Historian: Merrill Jensen

merrill jensen

Name: Merrill Jensen

Lived: 1905-80

Nationality: American

Profession(s): Historian

Books: The Articles of Confederation: an Interpretation of the Social-Constitutional History of the American Revolution, 1774-1781 (1940), The New Nation: A History of the United States during the Confederation, 1781-1789 (1950), The Founding of a Nation: A History of the American Revolution, 1763-1776 (1968), The American Revolution within America (1974).

Perspective: Progressive

Merrill Jensen was an American historian of the mid 20th century. Born in rural Iowa, Jensen became a school teacher immediately after completing high school himself. He went on to study at the University of Washington, graduating with a bachelor’s degree in 1929, then obtained his doctorate at the University of Wisconsin five years later.

Jensen became an instructor and professor at both universities. He also held a one-year tenure as professor of American history at Oxford University (1950) and served with the US military as a historian. Jensen died in January 1980.

As a historian, Jensen specialised in the American Revolution, the rise of the United States Constitution and the early republic. His 1940 book on the Articles of Confederation was a groundbreaking examination of America’s first constitution, exploring its drafting, ratification and implementation. Very few historians had focused specifically on the Articles, which had been written off as a poor first attempt at a national constitution.

Jensen challenged the consensus view that the Articles were fundamentally flawed. Just because the Articles were replaced, Jensen argued, did not mean they had failed. He attributes the undermining of the Articles and their replacement by the Constitution to a political campaign, waged by American elites, who wanted control over trade and power over state governments. Like Beard, Jensen believes the evolution of America’s political system was influenced, if not determined by economic self-interest.

Quotations

“[The American Revolution was] predominately an internal revolution carried on by the masses of the people against the local aristocracy.”

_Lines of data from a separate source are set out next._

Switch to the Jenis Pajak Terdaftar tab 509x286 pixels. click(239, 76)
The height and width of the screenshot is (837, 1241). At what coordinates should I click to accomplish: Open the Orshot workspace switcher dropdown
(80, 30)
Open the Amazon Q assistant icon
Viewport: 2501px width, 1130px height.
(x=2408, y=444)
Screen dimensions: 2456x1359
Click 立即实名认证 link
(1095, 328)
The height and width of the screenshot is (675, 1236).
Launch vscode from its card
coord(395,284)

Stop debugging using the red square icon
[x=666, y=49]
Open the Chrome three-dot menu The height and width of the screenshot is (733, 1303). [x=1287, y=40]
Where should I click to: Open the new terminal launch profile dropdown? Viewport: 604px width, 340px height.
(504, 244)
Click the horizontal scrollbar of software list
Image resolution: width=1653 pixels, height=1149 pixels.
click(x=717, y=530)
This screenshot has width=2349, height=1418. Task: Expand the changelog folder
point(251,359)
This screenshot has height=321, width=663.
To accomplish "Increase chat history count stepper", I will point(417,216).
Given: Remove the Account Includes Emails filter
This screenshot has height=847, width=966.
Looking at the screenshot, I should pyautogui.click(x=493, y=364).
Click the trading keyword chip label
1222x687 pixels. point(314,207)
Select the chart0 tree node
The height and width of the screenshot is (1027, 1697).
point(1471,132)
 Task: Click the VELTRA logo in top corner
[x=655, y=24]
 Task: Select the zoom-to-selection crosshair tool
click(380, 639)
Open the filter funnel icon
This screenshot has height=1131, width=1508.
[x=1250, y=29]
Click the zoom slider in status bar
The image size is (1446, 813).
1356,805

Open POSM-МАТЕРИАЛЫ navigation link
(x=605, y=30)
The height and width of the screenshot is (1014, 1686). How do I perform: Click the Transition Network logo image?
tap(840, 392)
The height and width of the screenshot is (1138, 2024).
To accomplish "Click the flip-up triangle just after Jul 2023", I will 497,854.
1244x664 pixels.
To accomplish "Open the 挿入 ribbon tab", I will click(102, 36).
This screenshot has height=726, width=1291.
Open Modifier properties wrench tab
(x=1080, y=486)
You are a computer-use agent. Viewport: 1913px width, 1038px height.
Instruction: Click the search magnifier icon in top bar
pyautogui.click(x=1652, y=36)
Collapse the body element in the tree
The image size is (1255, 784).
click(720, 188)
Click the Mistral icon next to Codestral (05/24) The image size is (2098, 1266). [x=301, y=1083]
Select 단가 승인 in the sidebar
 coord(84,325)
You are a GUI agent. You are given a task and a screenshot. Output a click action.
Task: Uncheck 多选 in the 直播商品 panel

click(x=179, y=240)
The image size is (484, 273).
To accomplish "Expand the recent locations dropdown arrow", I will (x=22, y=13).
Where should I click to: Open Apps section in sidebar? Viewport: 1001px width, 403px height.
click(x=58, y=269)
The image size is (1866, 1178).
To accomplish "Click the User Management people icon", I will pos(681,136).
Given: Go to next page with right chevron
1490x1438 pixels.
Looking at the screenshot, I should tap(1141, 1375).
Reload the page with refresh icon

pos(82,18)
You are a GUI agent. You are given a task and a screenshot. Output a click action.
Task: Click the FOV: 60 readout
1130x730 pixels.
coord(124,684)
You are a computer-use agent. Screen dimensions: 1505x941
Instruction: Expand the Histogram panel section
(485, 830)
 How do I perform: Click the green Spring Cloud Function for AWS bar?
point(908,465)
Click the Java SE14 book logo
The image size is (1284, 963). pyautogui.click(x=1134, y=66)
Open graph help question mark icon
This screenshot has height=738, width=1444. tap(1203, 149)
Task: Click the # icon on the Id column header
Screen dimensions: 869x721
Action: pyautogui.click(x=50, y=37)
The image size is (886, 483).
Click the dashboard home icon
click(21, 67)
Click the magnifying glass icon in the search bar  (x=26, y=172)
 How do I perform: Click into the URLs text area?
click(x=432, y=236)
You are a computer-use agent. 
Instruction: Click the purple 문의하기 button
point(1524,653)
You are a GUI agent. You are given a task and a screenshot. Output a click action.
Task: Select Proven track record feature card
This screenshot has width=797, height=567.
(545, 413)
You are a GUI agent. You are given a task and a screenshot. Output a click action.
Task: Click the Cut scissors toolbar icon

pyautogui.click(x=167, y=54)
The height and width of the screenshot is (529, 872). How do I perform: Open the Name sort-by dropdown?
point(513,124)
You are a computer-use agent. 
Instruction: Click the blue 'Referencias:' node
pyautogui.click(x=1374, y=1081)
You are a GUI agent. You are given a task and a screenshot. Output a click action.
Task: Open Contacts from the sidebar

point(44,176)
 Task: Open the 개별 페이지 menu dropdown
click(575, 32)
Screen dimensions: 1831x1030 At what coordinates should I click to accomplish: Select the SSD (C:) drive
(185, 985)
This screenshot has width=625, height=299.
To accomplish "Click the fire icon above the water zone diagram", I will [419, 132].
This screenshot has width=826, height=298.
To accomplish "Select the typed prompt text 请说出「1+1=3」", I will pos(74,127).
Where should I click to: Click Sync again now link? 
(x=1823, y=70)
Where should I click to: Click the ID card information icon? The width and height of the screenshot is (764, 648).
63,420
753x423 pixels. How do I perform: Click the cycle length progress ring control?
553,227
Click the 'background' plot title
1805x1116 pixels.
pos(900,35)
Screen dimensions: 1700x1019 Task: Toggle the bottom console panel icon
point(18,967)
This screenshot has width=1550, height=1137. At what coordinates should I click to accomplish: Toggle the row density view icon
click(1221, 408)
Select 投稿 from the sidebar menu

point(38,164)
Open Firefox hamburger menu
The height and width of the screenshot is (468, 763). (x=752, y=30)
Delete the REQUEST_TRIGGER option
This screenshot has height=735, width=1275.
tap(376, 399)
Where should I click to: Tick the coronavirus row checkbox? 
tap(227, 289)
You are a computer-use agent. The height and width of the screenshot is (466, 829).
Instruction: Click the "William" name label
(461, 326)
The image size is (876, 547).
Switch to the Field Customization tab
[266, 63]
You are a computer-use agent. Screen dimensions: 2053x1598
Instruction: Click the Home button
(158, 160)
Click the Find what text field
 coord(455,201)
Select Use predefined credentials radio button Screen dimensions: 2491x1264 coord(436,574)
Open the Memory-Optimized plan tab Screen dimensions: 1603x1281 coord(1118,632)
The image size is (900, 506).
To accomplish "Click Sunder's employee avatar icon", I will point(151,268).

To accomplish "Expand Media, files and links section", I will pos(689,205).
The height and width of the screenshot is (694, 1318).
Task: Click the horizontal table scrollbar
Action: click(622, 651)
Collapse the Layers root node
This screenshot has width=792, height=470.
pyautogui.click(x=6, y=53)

“The Revolution was essentially, though relatively, a democratic movement within the 13 American colonies… The Articles of Confederation were the constitutional expression of this movement and the embodiment in governmental form of the philosophy of the Declaration of Independence.”

“When it came to the formation of a common government for all the states, the radicals [who wrote the Articles of Confederation] were guided by experience and by certain political ideas. Experience had taught them to dislike the colonial governing classes and to fear the concentration of wealth and political power. Their political philosophy taught that governments exercising power over wide areas were inherently undemocratic in action.”

“The picture [of the United States under the Articles of Confederation] is one of stagnation, ineptitude, bankruptcy, corruption, and disintegration. Such a picture is at worst false and at best grossly distorted.”

“The fact that the Articles of Confederation were supplanted [replaced] by another constitution is no proof either of their success or of their failure. Any valid opinion as to the merits of the Articles must be based on a detailed and unbiased study of the confederation period.”

“[Conservatives] had realised in 1776 that centralisation was their protection: a central government to suppress internal rebellions, to regulate trade and to control the actions of the state governments, as the British government had controlled the state governments. [This] fight for centralisation did not stop with the completion of the Articles of Confederation.”

“We have too long ignored the fact that thoroughly patriotic Americans during the 1780s did not believe there was chaos and emphatically denied that their supposed rescuers [the Federalists] were patriotic.”

“The Articles of Confederation were designed to prevent the central government from infringing upon the rights of the states, whereas the Constitution of 1787 was designed as a check on the power of the states and the democracy that found expression within their bounds.”

“Even if it can be granted that most appeals to the history of the Confederation have been sincere, let it also be said that they have seldom been infused with any knowledge of the period or its problems.”

“The conservative elements in American society had learned a bitter lesson at the hands of the radicals. They too could call conventions. They too could paint dark pictures of the times and blame the supposed woes of the country on the Articles of Confederation, as the radicals had blamed the British government before 1776.”

“[The Federalists] engineered a conservative counter-revolution and erected a nationalistic government whose purpose, in part, was to thwart the will of ‘the people’ in whose name they acted. They too could use one name while pursuing a goal that was the opposite in fact. Thus, although the purpose of the conservatives was ‘nationalistic’, they adopted the name ‘Federalist’, for it served to disguise the extent of the changes they desired.”